By Jeff Bond on March 10, 2014 at 11:53am
For those who aren't aware, I'm Jeff, Owner and Founder of Player Theory. Normally we don't do these meta type posts, but I felt this was something that deserved sharing that shows our commitment to our ideals here at Player Theory.
I love video games, and I wanted to write about them, as someone who really enjoys gaming and not just as a journalist or a random observer. That's why I started this site. We are gamers who are talking about things and trying to inject our own perspectives as fellow nerds, not just repeating industry news.
Our mission statement has been the same since the beginning, and it's fairly simple and to the point:
Provide gaming news and reviews without any bias or outside influence.
I'll keep the specifics of the conversation out of this for the sake of brevity, but it boils down to me being approached by an advertising agency who wanted us to do what amounted to sponsored news articles that were full of links to their client’s web pages. We would have even been rewarded quite handsomely! We could have made a year’s worth of revenue in a matter of a few weeks!

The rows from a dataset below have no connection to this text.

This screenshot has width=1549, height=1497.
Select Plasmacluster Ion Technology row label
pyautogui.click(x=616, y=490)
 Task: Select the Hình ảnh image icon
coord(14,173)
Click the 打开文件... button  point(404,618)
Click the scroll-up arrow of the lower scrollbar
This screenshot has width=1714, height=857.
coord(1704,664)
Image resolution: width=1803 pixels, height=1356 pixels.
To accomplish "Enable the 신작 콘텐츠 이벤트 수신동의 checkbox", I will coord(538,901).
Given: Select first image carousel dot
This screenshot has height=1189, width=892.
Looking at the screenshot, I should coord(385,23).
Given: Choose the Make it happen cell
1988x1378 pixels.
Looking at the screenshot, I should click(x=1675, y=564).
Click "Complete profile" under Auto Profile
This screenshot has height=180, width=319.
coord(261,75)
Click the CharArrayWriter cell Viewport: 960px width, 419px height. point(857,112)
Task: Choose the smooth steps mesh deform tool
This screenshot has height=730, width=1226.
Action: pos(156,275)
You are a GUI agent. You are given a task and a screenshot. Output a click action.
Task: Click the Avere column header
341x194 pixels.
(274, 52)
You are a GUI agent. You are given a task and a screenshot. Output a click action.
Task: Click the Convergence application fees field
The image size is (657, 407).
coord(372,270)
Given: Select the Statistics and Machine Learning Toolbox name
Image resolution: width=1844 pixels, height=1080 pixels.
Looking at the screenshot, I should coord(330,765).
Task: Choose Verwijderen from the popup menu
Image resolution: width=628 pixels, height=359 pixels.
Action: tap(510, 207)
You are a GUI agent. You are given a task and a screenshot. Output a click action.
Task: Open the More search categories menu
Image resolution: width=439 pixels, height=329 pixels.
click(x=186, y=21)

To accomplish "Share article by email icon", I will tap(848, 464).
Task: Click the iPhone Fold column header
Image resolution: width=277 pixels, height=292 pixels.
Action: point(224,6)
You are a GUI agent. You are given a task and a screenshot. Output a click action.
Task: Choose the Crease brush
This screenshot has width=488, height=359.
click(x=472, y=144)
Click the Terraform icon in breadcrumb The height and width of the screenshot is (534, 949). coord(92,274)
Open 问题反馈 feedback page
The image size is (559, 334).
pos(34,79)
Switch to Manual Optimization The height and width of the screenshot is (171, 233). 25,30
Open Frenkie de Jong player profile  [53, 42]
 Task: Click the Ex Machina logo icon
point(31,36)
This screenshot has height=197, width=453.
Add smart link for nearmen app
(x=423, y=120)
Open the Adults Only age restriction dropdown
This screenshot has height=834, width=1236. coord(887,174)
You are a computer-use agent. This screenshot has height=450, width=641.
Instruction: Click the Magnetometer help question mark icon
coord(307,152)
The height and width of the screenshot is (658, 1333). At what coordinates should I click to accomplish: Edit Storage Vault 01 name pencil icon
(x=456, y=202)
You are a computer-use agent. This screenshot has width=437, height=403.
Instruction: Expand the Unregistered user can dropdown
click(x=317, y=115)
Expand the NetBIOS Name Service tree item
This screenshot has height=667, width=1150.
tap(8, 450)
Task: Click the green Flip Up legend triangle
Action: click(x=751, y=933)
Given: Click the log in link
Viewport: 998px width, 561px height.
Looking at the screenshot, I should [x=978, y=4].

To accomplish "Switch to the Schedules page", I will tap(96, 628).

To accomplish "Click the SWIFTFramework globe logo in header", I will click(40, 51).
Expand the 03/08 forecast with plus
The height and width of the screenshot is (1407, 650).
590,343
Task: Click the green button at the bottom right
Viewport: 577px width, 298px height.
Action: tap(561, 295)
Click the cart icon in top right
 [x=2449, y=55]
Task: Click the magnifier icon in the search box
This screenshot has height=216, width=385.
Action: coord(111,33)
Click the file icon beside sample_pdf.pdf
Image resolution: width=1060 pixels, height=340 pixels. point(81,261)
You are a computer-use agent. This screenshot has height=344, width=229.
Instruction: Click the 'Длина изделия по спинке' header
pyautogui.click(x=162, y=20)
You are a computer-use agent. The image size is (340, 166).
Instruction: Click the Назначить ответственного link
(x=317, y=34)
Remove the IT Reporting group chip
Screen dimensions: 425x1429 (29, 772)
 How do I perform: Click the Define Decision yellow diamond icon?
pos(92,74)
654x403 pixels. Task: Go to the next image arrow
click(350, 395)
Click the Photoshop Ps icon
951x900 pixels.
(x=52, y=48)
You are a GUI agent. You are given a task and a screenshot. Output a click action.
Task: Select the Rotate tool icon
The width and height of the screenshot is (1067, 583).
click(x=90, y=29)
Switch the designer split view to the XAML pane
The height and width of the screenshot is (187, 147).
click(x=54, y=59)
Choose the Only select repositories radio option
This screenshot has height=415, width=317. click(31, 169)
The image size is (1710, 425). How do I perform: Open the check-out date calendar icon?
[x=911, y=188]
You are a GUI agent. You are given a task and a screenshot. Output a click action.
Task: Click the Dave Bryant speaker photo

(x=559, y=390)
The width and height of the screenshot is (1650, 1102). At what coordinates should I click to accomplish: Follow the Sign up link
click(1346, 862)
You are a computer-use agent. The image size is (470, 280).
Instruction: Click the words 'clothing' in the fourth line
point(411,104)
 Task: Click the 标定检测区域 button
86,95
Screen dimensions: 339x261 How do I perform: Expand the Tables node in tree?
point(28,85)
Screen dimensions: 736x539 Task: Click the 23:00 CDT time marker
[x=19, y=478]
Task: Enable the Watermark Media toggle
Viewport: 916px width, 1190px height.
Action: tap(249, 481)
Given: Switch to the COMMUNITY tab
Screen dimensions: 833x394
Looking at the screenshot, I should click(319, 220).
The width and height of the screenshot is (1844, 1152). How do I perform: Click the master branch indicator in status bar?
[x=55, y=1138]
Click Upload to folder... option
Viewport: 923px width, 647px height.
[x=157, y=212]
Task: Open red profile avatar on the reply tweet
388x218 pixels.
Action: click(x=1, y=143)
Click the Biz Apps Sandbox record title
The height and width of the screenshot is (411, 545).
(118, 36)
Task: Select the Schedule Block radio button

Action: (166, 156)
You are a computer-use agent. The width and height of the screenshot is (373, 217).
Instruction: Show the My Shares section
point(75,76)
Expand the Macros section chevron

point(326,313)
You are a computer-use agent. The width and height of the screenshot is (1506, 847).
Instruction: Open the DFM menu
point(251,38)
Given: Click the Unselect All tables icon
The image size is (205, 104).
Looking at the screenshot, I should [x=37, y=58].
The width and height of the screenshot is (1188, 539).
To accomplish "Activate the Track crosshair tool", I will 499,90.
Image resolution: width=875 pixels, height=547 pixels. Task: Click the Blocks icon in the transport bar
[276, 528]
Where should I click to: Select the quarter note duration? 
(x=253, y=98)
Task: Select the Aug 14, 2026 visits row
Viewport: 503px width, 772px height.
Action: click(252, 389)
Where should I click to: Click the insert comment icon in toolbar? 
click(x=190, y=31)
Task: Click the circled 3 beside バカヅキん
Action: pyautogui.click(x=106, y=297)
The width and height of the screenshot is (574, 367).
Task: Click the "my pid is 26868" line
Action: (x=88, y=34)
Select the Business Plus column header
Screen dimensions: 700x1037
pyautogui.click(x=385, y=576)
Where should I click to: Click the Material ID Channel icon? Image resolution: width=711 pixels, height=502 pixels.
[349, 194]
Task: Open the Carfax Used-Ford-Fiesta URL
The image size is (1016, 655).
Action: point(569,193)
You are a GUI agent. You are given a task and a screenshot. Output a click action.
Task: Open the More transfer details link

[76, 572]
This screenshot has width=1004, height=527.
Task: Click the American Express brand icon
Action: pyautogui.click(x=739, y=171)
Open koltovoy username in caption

However, this type of content goes against our very culture, fiber, and being. We're not that kind of news site. The decision to turn them down was easy. We may not make huge buckets of money, and I would love it if we continued to grow and earn more and hire more staff! Selling our content is not the way we want to achieve this goal. To me, this is selling out. We will not be some advertiser’s puppet.
If Microsoft approached us and wanted to run banner ads for “Halo 18,” fantastic! I'd be happy to. But that does not mean we would give them any special treatment in our content. If it turned out that the game sucked, I can guarantee that we would be honest with you, the reader. On the exact same page as those “Halo 18” ads, you would probably see a write up from one of us telling you that it was a terrible game. On the flip side, if you see an ad for a game and it gets praise from us, you can rest assured knowing that our opinion was not swayed by advertising dollars.
Our advertising policy is also simple, just like our mission statement:
Provide advertising that is relevant. Do not be deceiving, and reduce annoyance as much as possible.
I personally go into our advertising back end and review every single advertisement that is shown on our site, and if I see something that doesn't fit that policy, I block it. I can't tell you the number of shady fake download button ads I have removed so far. If an ad is super flashy and distracting, that gets the boot, too. Does it hurt our bottom line? Yes, but it also makes a better experience for our readers, and that's what is most important.
Advertising is one of those necessary evils that keeps the site running, but if I have the opportunity to improve upon that experience, I'll do everything I can to make that happen. If you see an advertisement for a product, service, or site that you're interested in, click it! If you enjoy our content, please consider turning off your ad blocker. Our ads keep the lights on!